The block headr is in the first and separate buffer.
>> +
>> +static DEFINE_IDA(vhost_blk_index_ida);
>> +
>> +enum {
>> + VHOST_BLK_VQ_REQ = 0,
>> + VHOST_BLK_VQ_MAX = 1,
>> +};
>> +
>> +struct req_page_list {
>> + struct page **pages;
>> + int pages_nr;
>> +};
>> +
>> +struct vhost_blk_req {
>> + struct llist_node llnode;
>> + struct req_page_list *pl;
>> + struct vhost_blk *blk;
>> +
>> + struct iovec *iov;
>> + int iov_nr;
>> +
>> + struct bio **bio;
>> + atomic_t bio_nr;
>> +
>> + sector_t sector;
>> + int write;
>> + u16 head;
>> + long len;
>> +
>> + u8 *status;
>
> Is this a userspace pointer? If yes it must be tagged as such.
Will fix.
> Please run code checker - it will catch other bugs for you too.
Could you name one that you use?
>> +};
>> +
>> +struct vhost_blk {
>> + struct task_struct *host_kick;
>> + struct vhost_blk_req *reqs;
>> + struct vhost_virtqueue vq;
>> + struct llist_head llhead;
>> + struct vhost_dev dev;
>> + u16 reqs_nr;
>> + int index;
>> +};
>> +
>> +static inline int iov_num_pages(struct iovec *iov)
>> +{
>> + return (PAGE_ALIGN((unsigned long)iov->iov_base + iov->iov_len) -
>> + ((unsigned long)iov->iov_base & PAGE_MASK)) >> PAGE_SHIFT;
>> +}
>> +
>> +static int vhost_blk_setup(struct vhost_blk *blk)

------------

PROBLEMS AND TASKS →
a - Please output the rows from the line containing "Image resolution: width=1200" up to and including the line containing "The image size is (1406, 892)." as a JSON list of strings, one string per line, with blank lines left out.
b - Write the next part of the vhost-blk patch review, picking up after its final line.

MATERIAL FOR THE TASK →
------------

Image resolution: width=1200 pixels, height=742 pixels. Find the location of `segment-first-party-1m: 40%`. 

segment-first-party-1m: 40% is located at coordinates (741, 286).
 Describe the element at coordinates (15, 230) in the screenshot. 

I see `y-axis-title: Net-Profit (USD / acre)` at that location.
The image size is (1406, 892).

------------

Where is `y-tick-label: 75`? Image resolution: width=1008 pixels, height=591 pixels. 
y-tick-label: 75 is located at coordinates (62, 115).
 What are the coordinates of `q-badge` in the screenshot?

------------

RESULTS OF THE TASKS →
a -
[
  "Image resolution: width=1200 pixels, height=742 pixels. Find the location of `segment-first-party-1m: 40%`. ",
  "segment-first-party-1m: 40% is located at coordinates (741, 286).",
  " Describe the element at coordinates (15, 230) in the screenshot. ",
  "I see `y-axis-title: Net-Profit (USD / acre)` at that location.",
  "The image size is (1406, 892)."
]

b -
>> +{
>> + blk->reqs_nr = blk->vq.num;
>> +
>> + blk->reqs = kmalloc(sizeof(struct vhost_blk_req) * blk->reqs_nr,
>> + GFP_KERNEL);
>> + if (!blk->reqs)
>> + return -ENOMEM;
>> +
>> + return 0;
>> +}
>> +
>> +static inline int vhost_blk_set_status(struct vhost_blk_req *req, u8 status)
>> +{
>> + struct vhost_blk *blk = req->blk;
>> +
>> + if (copy_to_user(req->status, &status, sizeof(status))) {
>
> Does this write into guest memory, right? This write needs to be tracked in
> log in case it's enabled.
Yes. Log is not enabled currently. I am wondering why is the log useful?
> Also, __copy_to_user should be enough here, right?
>
Hmm, why?
>> + vq_err(&blk->vq, "Failed to write status\n");
>> + vhost_discard_vq_desc(&blk->vq, 1);
>> + return -EFAULT;
>> + }
>> +
>> + return 0;
>> +}
>> +
>> +static void vhost_blk_enable_vq(struct vhost_blk *blk,
>> + struct vhost_virtqueue *vq)
>> +{
>> + wake_up_process(blk->host_kick);
>> +}
>> +
>> +static void vhost_blk_req_done(struct bio *bio, int err)
>> +{
>> + struct vhost_blk_req *req = bio->bi_private;
>> + struct vhost_blk *blk = req->blk;
>> +
>> + if (err)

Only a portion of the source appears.